What is the alignment with ISO 20022 priority and category-purpose handling? Native support for processing priority and category purpose means the platform can distinguish urgent, high-priority, and normal flows in line with the message standard the industry has converged on.
What is the regulator engagement model around window timing? Central banks care deeply about settlement timing because it affects intraday liquidity visibility and systemic risk concentration. BCBS 248 — the Basel Committee's framework for intraday liquidity monitoring tools — requires banks and supervisors to measure intraday liquidity usage, time-specific obligations, available liquidity, and related settlement exposures. Regulators can more readily evaluate systems with observable, configurable windows than systems where settlement timing is implicit and uniform. Opaque atomic-only systems are a regulatory concern, not an architectural feature.
The wrong answer to all of these questions is "we settle atomically and avoid the question." The right answer is "we configure per corridor and per obligation, and here is the data on what each configuration produces."
Where atomic settlement does belong
Atomic settlement has a place. There are legitimate use cases — high-value individual transfers, time-critical margin movements, certain delivery-versus-payment obligations — where the capital cost of gross settlement is justified by operational simplicity or risk-management requirements. RTGS systems exist for a reason. Atomic settlement of central bank reserve transfers is the right architecture. Atomic settlement of certain large-block tokenised asset DVP obligations is the right architecture for those specific transactions.
But these are exceptions. They are the urgent fast lane, not the highway. The vast majority of institutional cross-border flow — trillions of dollars per day across FX, trade finance, payments, repo, and tokenised asset settlement — benefits enormously from multilateral netting in windows that allow obligations to accumulate, offsets to be found, and capital to be deployed productively rather than locked in prefunded nostro accounts.
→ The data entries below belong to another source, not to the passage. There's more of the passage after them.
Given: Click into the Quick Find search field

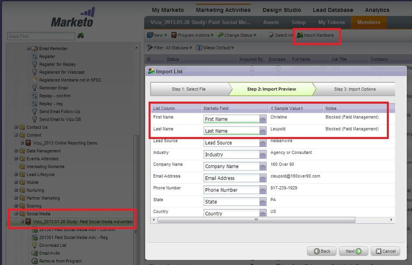Looking at the screenshot, I should 41,36.
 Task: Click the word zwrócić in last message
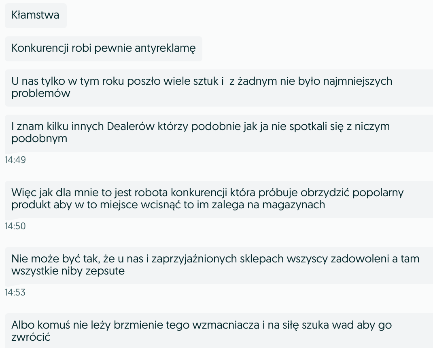click(31, 337)
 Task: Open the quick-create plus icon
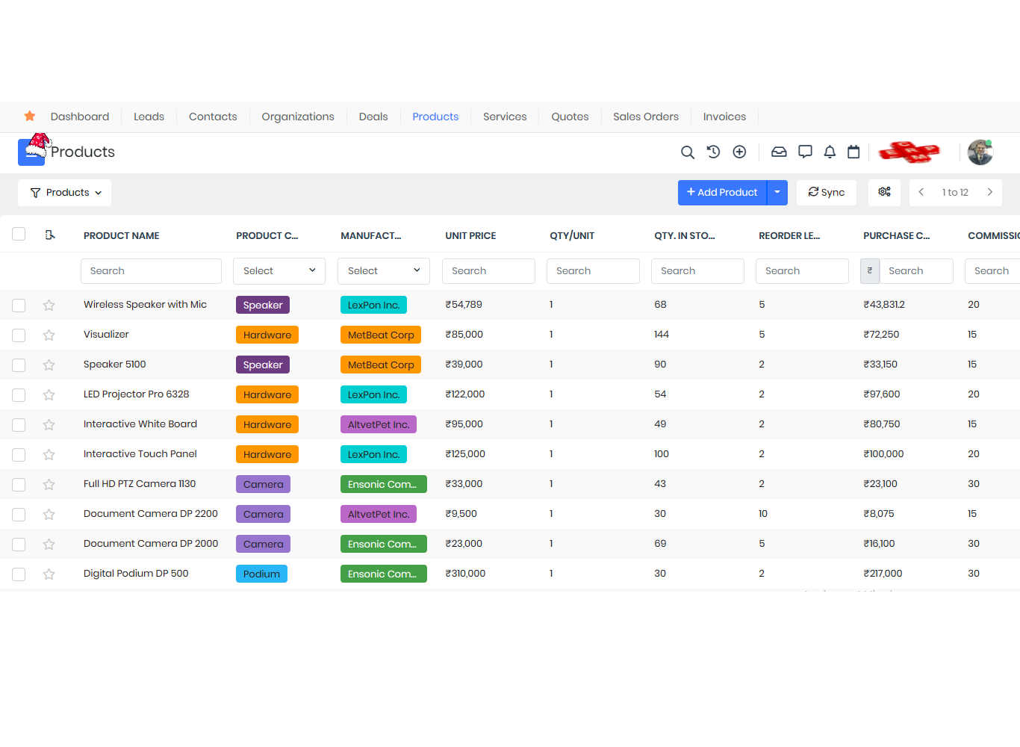739,152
The discourse that treats atomic settlement as the inevitable end-state of all settlement infrastructure is a marketing position, not an empirical one. The math has not changed. CLS frees more than 96 per cent of funding requirements because it nets in hours, not despite that fact. CHIPS achieves a 26-to-1 liquidity efficiency for the same reason. Production-scale settlement is not moving away from netting; it is moving toward more configurable netting, with appropriate urgency lanes layered on top.
The next generation of settlement infrastructure will not be atomic. It will be configurable, with urgent flow taking the fast lane and most flow taking the netted highway. That is what the math demands. That is what regulators can more readily evaluate. That is what the largest institutions actually use, every day, on volumes that far exceed today's stablecoin settlement activity.
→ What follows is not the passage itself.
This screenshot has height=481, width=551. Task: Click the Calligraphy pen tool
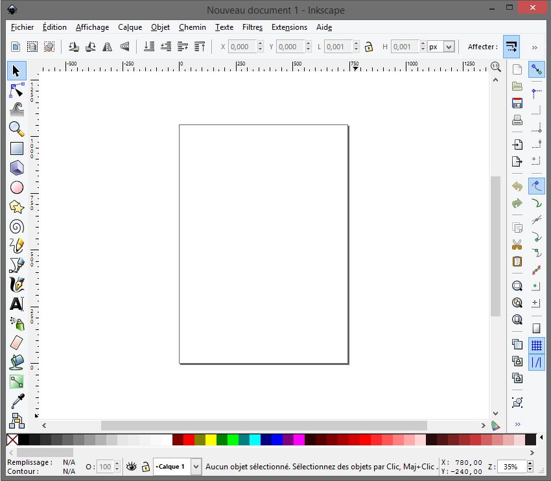17,284
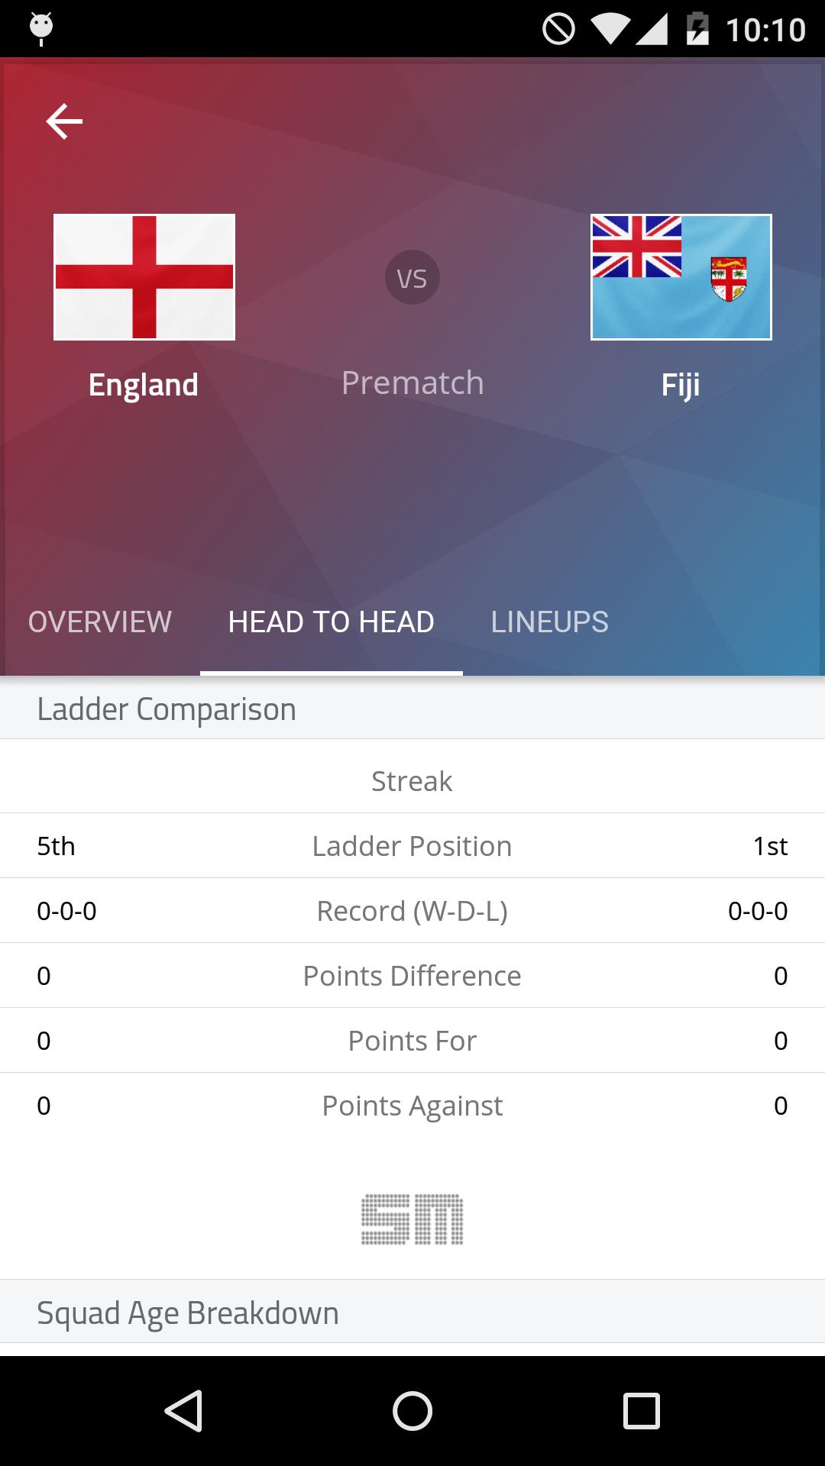Viewport: 825px width, 1466px height.
Task: Select the HEAD TO HEAD tab
Action: coord(332,622)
In many cases, the institutions promising universal atomic settlement are selling uncompressed gross settlement with better marketing.
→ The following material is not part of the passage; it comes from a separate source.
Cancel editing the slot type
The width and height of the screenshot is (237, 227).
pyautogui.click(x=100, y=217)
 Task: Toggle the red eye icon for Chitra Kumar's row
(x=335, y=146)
FiatRails is built around this principle: settlement infrastructure should determine how much value actually needs to move before deciding how quickly it should move. Some flows should settle atomically. Most institutional flows should be compressed first.
The future is not atomic-only. It is configurable netting — observable, corridor-specific, ISO 20022-compatible, and designed around the capital reality of institutional finance.